Previous talks at the SCCS Colloquium

Julia Konrad: Quantifying uncertainty in plasma microturbulence analysis using Multifidelity Monte Sampling

SCCS Colloquium |


The simulation of microturbulence in plasma fusion is paramount for understanding the confinement properties of fusion plasmas with magnetic fields. Unfortunately, the measurement of many of the relevant physics parameters for these simulations is subject to uncertainties. Dealing with these problems therefore requires an uncertainty quantification approach.
In this work, we employ the Multifidelity Monte Carlo (MFMC) sampling algorithm to plasma microturbulence problems.

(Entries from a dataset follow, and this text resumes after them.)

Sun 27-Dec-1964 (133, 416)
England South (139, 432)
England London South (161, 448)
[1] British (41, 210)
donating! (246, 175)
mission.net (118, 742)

MFMC improves on the generally slow convergence of standard Monte Carlo (MC) sampling by considering surrogate (low-fidelity) models in addition to the underlying high-fidelity model. For our application, we use the established plasma microturbulence code Gene as a high-fidelity model and construct adaptive sparse grid interpolation approximations to use as data-driven low-fidelity models. While, in general, these have the same stochastic dimensionality as the high-fidelity model, we also make use of the lower intrinsic dimensionality of the considered plasma microturbulence problems and construct reduced-dimension sparse grid interpolation surrogates.
We apply the MFMC algorithm with different reduced-dimension low-fidelity models to a high-dimensional real-world test case from plasma microturbulence analysis for which standard MC would be infeasible due to the computational effort required. Using MFMC, we achieve estimators for the high-fidelity model output whose MSE is by orders of magnitude lower than that of standard MC estimators for a given computational budget.

Keywords: Multifidelity Monte Carlo Sampling, plasma microturbulence analysis

Guided research submission talk (Informatics). Advised by Ionut-Gabriel Farcas and Tobias Neckel.